With all of the anticipation of new developments looking to debut in 2017 (Q-Line, Little Caesars Arena, Orleans Landing, etc.), 2017 will also mark the 50th anniversary of one of the city’s most direr moments, The riot (rebellion) of 1967. Most recently the Detroit Free Press featured a three-part series on the person responsible for the civil uprising that left a city battered and torn. William Walter Scott III, the then 19 year African American man who became frustrated with the inequality and injustice blacks were receiving at the hands of the predominantly white Detroit Police Department.

On the morning of July 23, 1967, Scott returned to his father’s club once he left work to only witness the destruction that was left behind at the hands of the DPD. That anger sparked Scott to relieve his frustration as he threw a trash container through the window of a pharmacy. This triggered people on 12th street to enter the drugstore and take whatever they could as well as begin to destroy any and everything within their community.

The article later goes into the regret Scott had as his once thriving community was now burning.

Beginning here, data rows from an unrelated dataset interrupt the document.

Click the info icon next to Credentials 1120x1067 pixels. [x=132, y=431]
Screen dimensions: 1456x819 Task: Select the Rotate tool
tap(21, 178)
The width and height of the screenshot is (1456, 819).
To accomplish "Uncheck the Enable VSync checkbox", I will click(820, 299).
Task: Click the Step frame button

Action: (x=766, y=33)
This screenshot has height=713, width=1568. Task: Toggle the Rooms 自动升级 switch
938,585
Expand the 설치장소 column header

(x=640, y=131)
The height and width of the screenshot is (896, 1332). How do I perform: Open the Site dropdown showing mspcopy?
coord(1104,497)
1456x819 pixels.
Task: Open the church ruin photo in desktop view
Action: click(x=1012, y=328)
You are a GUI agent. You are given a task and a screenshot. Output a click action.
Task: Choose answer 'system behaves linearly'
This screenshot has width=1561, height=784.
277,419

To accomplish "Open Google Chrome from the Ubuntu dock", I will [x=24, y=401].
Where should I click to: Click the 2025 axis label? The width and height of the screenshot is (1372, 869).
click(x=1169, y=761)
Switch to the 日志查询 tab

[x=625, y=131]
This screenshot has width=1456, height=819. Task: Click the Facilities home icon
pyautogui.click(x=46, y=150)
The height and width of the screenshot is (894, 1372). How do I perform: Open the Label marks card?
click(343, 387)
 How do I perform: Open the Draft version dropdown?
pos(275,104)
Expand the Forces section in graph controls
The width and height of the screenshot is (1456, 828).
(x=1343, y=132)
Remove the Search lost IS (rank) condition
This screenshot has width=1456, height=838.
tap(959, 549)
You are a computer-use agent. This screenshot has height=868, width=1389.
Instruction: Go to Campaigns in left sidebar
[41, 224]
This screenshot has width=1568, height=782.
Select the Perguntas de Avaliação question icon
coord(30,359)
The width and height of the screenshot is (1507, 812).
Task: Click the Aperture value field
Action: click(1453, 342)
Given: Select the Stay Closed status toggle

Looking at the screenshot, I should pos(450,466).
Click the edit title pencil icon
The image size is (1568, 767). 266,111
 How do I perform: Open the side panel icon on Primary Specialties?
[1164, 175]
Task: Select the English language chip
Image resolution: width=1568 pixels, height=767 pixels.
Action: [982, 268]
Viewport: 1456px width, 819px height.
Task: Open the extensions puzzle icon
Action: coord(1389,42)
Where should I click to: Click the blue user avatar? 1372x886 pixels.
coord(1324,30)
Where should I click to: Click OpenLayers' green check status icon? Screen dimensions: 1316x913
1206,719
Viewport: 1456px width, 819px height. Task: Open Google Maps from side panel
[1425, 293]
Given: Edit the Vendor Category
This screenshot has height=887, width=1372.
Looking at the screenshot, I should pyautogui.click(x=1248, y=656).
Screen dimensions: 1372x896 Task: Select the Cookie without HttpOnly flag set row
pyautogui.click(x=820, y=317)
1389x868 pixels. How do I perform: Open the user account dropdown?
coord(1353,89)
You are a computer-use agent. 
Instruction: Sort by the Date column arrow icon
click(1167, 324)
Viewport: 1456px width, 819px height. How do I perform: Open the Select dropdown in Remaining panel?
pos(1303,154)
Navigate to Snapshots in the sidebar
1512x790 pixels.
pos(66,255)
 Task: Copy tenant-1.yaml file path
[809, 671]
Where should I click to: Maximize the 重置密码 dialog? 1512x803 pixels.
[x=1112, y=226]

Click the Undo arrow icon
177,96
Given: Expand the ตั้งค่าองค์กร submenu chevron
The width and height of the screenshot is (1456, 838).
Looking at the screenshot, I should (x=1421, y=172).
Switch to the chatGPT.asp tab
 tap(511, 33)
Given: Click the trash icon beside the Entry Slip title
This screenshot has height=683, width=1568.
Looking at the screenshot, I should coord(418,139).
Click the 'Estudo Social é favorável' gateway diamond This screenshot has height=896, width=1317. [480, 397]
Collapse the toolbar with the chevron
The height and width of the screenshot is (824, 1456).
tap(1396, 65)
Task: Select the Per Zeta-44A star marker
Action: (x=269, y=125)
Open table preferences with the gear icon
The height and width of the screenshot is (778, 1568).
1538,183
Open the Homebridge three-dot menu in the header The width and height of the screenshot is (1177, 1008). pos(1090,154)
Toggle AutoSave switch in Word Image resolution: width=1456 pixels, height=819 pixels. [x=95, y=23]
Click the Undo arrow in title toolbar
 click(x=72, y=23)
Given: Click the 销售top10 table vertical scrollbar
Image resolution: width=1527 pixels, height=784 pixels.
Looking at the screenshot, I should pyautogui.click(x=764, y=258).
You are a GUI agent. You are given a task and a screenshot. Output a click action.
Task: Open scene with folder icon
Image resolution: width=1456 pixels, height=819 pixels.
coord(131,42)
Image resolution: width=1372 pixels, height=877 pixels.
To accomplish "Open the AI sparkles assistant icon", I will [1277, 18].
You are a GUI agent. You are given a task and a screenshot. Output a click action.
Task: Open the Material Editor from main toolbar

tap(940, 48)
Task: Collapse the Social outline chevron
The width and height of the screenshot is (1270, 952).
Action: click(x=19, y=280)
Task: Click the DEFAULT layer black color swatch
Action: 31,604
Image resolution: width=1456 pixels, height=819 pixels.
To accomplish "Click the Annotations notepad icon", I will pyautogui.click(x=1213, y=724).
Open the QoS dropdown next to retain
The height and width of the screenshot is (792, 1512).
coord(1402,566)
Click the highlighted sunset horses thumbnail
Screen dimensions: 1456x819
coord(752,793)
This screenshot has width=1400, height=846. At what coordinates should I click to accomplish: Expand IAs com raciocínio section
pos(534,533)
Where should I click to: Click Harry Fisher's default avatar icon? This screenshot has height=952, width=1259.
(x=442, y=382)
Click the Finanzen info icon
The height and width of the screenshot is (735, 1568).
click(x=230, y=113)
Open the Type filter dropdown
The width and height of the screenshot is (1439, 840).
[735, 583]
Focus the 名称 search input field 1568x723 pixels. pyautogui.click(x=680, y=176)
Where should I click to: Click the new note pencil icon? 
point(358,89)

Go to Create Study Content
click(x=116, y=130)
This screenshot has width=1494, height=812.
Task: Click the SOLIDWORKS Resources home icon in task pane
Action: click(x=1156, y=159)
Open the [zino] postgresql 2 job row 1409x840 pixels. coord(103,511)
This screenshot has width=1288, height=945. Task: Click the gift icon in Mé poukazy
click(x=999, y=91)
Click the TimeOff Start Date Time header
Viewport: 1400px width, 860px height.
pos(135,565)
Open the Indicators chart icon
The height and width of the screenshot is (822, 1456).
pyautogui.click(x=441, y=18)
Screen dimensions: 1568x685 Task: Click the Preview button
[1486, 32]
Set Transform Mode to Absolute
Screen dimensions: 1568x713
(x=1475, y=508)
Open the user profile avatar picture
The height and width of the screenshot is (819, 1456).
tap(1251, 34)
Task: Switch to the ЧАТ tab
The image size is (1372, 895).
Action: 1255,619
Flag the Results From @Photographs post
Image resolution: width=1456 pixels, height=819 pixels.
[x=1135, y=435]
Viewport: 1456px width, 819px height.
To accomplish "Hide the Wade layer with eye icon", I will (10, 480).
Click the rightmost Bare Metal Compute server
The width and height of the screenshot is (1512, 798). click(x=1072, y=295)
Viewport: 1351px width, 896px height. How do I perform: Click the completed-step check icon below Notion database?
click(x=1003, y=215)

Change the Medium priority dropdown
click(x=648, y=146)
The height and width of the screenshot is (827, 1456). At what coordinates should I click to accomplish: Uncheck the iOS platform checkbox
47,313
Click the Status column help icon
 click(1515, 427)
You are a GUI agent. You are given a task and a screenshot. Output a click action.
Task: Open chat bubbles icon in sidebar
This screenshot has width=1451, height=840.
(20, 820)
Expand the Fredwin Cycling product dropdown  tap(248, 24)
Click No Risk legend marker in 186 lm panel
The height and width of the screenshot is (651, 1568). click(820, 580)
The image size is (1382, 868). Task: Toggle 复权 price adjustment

Scott is quotes as saying “The further I walked down Twelfth, the more I became aware of the destruction around me, which made me feel less of a man for being part of it.”

“A man doesn’t destroy his home; he protects it at all cost. This I hadn’t done; I let another man come and force me to destroy my own. This put me at his mercy. I became a boy once more. He could control me completely.”

After reading this article, I thought about how the aftermath of that fateful day forever changed the landscape of the city. Even in 2017, if you were to drive through certain areas of the city, the devastation of July 23, 1967 still remains. Shells of former businesses, dilapidated homes, and vast acres of vacant lots fill the landscape of the city.

This later led me to think of the devastation Ferguson, Missouri experienced after the murder of unarmed black teenager Michael Brown by the hands of Officer Darren Wilson, a white police officer who was not indicted on charges of murdering Brown. The announcement led to the small suburb outside of St. Louis burning for days as numerous buildings were now completely destroyed and a entire community left in disrepair.

As Scott mentioned, “A man doesn’t destroy his home,” as I witness the devastation taking place in Ferguson, that’s the first thing that came to my mind, why destroy the place you call home? Why destroy the businesses you patronize daily? Yes, I completely understand the anger as once again there was another unjustified death of a black man that had taken place in our country, but if we truly learn from historical events of this nature and take into account the devastation that occurred in cities such as Detroit and Newark, New Jersey during July 1967, it takes a very long time to recover from such a event.

As you can see, 50 years later, Detroit is just starting to bounce back.